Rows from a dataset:
________________________

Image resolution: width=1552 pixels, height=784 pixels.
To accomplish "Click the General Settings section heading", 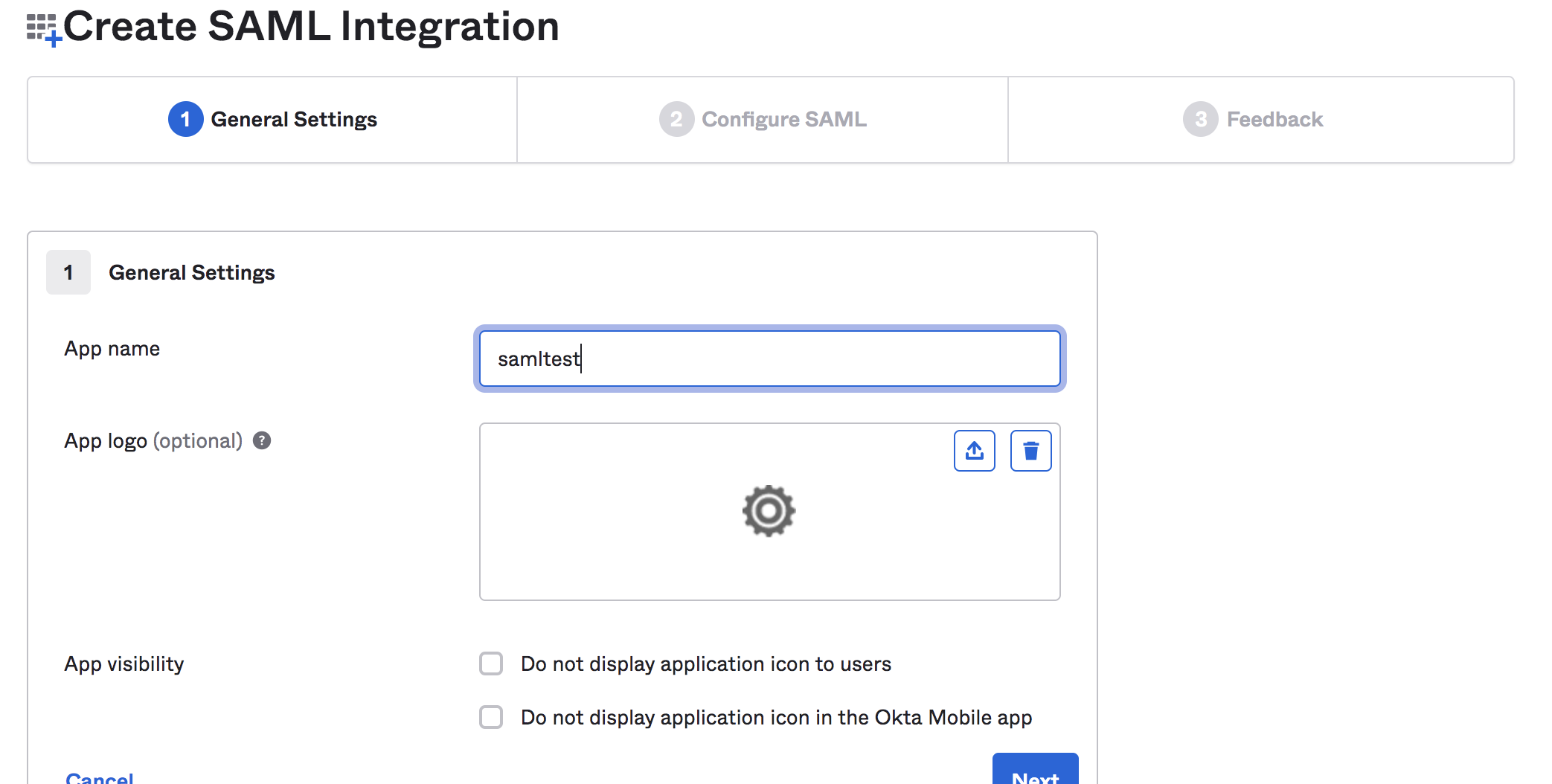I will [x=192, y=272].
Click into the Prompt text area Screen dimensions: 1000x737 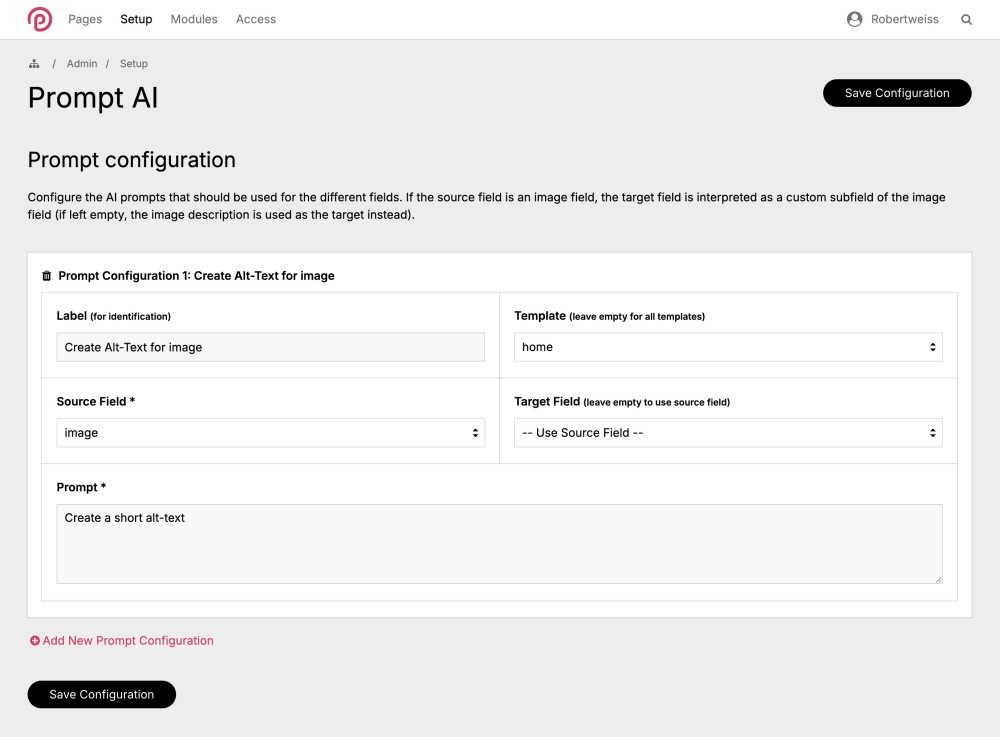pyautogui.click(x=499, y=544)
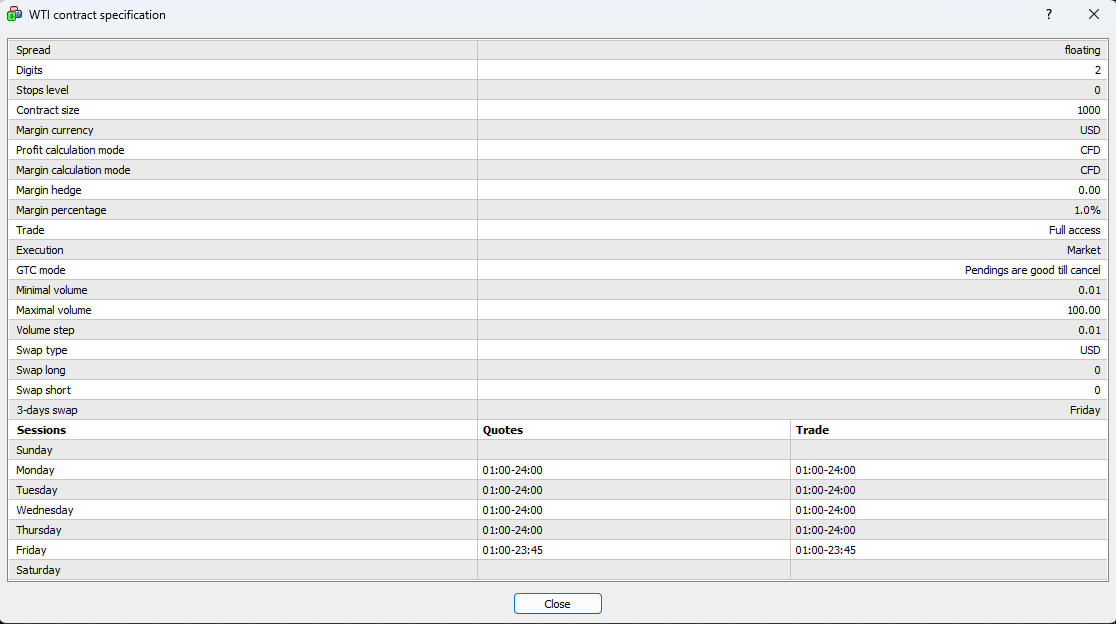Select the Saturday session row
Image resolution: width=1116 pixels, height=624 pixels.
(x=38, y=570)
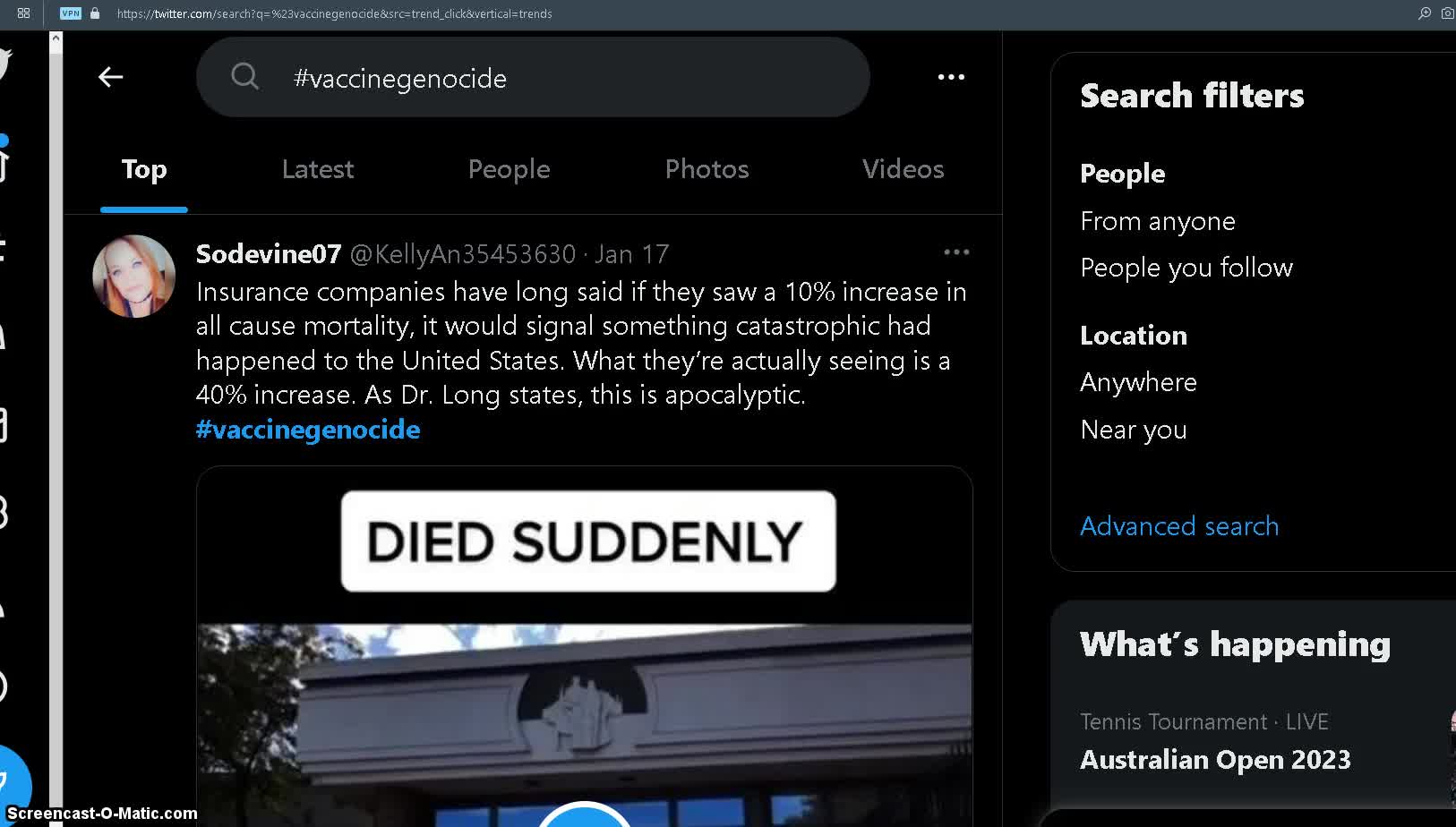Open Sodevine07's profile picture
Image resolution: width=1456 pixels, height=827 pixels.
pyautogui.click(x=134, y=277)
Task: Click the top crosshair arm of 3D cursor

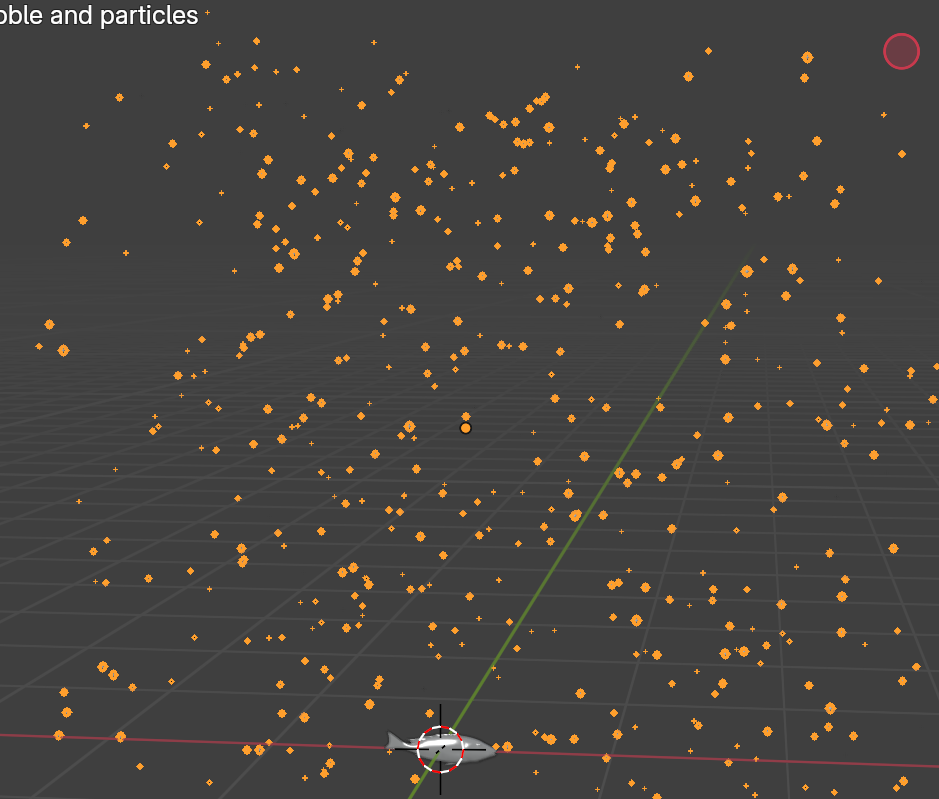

________________________

Report how many lines in the entries above contain "width". Case counts, and the reply should be the number alone.

EXERCISE SOLUTION:
3